- TASK STATEMENT
Find the line with "The height and width of the screenshot is (411, 548)." in the entries below, then reproduce it and every line after it down to and including the line with "Task: Click the rectangular loop figure", exactly.

- DATA TO USE

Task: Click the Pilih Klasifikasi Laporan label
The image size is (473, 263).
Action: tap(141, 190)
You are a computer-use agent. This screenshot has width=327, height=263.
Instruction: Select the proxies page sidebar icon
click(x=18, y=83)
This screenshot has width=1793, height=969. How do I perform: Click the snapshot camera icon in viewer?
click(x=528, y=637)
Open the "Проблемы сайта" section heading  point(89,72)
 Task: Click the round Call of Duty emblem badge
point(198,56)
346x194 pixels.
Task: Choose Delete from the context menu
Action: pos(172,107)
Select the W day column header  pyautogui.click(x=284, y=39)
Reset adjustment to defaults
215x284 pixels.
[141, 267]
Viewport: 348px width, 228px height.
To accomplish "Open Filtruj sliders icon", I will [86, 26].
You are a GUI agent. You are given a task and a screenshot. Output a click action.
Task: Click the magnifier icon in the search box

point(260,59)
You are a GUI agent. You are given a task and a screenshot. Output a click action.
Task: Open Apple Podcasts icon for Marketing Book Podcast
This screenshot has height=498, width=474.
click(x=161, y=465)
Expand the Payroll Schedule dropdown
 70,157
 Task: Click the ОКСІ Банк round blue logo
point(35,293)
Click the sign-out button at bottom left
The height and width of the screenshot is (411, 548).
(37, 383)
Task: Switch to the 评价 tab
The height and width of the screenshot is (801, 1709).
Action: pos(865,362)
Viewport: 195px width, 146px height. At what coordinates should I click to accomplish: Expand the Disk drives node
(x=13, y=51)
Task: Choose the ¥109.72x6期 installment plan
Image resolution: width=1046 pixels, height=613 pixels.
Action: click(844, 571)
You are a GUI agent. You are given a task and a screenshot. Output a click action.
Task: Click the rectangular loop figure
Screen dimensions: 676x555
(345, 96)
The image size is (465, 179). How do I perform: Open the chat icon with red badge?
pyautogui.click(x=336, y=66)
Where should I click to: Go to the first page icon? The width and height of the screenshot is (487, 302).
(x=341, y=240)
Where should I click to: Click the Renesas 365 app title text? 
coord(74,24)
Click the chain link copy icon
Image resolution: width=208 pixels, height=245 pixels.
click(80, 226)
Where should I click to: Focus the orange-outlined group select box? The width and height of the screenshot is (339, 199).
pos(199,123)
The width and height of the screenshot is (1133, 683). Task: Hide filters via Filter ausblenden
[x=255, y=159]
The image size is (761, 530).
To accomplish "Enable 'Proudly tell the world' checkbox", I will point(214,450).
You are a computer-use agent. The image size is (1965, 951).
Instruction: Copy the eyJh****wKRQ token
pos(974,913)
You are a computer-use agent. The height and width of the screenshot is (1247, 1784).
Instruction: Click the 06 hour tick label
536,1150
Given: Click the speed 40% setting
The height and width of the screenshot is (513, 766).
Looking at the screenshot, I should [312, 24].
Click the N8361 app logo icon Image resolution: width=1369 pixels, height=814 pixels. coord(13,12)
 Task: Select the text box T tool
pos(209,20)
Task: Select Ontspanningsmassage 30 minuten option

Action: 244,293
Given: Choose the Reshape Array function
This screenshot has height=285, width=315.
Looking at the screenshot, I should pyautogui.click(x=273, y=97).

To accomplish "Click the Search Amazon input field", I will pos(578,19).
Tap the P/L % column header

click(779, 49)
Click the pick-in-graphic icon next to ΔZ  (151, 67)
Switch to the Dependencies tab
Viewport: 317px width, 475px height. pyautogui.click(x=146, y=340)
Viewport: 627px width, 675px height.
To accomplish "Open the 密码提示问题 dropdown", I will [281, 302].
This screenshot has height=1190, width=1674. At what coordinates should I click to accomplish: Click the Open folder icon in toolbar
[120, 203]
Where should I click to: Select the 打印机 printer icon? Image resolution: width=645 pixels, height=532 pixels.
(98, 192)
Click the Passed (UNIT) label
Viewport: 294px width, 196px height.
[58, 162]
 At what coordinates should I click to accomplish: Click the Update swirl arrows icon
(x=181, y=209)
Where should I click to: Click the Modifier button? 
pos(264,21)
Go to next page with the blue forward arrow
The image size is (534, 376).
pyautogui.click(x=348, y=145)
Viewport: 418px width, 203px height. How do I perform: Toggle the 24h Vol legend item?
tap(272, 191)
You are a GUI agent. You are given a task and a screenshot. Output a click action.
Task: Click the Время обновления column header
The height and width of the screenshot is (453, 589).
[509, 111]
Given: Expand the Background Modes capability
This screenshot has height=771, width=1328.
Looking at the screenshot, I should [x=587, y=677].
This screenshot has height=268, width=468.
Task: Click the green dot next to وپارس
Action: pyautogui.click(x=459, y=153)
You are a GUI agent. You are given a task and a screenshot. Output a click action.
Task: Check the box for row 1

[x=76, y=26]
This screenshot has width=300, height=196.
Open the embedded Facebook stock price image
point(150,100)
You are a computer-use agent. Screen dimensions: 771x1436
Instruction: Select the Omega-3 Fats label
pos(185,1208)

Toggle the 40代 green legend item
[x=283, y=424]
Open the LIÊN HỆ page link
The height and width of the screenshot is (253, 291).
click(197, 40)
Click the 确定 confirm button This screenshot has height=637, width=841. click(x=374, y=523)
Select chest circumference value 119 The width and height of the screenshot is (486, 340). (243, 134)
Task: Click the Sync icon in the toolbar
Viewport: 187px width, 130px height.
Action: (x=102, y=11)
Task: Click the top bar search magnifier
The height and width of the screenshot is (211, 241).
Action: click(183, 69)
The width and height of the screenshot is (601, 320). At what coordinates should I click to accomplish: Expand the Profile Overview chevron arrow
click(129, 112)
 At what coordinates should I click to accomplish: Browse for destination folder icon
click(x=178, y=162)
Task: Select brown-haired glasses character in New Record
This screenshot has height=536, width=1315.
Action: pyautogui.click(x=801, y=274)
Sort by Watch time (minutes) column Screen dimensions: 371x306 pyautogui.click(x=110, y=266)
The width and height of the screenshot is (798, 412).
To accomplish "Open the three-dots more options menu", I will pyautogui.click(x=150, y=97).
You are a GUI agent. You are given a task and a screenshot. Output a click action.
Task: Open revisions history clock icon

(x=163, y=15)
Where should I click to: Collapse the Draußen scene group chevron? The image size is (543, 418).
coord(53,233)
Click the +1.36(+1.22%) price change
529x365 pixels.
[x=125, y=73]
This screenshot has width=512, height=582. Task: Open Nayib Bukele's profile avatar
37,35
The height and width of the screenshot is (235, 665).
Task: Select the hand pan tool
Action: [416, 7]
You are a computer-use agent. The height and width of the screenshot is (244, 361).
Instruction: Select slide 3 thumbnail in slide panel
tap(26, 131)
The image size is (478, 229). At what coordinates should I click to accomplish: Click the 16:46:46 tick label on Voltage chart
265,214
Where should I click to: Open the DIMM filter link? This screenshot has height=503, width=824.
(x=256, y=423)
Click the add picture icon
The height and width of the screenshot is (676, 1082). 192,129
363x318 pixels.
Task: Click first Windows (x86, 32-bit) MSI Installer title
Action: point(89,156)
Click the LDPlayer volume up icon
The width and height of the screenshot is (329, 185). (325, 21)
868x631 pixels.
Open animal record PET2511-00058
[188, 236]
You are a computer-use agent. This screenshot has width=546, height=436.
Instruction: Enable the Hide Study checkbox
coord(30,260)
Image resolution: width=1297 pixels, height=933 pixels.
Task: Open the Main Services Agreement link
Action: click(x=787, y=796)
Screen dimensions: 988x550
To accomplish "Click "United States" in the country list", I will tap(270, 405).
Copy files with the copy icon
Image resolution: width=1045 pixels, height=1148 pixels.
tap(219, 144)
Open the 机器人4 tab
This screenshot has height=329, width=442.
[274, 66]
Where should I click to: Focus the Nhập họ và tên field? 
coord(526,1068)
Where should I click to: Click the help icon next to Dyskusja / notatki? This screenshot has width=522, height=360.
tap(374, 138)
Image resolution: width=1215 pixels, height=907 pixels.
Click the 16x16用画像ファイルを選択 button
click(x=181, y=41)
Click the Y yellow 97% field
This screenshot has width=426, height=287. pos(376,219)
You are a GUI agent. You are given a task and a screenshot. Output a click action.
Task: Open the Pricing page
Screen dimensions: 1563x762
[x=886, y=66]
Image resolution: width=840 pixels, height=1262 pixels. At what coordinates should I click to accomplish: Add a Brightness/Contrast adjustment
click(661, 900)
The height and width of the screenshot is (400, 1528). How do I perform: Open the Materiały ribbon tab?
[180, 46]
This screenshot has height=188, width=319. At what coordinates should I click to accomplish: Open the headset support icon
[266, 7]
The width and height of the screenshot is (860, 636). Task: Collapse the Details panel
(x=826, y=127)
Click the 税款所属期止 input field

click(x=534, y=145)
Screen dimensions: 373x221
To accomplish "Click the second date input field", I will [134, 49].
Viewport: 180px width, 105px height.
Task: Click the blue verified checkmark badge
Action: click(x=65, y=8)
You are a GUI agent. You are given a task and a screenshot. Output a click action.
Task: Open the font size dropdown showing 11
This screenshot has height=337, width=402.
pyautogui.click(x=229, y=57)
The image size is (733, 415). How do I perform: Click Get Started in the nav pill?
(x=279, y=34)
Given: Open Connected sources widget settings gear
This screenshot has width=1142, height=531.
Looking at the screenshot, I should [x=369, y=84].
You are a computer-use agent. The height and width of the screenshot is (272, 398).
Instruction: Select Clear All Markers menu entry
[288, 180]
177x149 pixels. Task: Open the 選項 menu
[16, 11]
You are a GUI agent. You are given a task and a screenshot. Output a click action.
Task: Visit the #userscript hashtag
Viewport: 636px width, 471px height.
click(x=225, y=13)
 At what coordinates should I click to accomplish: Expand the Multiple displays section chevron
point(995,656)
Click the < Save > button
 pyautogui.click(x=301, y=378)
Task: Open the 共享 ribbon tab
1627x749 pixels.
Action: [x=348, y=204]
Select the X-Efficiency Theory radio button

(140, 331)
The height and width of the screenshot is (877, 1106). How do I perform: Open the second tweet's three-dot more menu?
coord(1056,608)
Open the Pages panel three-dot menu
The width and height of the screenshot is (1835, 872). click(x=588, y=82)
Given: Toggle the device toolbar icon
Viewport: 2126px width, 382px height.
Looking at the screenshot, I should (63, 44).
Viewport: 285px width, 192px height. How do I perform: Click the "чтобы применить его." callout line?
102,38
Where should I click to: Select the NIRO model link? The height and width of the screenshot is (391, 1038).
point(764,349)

- RESULT FOR THIS EXERCISE
The height and width of the screenshot is (411, 548).
(37, 383)
Task: Switch to the 评价 tab
The height and width of the screenshot is (801, 1709).
Action: pos(865,362)
Viewport: 195px width, 146px height. At what coordinates should I click to accomplish: Expand the Disk drives node
(x=13, y=51)
Task: Choose the ¥109.72x6期 installment plan
Image resolution: width=1046 pixels, height=613 pixels.
Action: click(844, 571)
You are a GUI agent. You are given a task and a screenshot. Output a click action.
Task: Click the rectangular loop figure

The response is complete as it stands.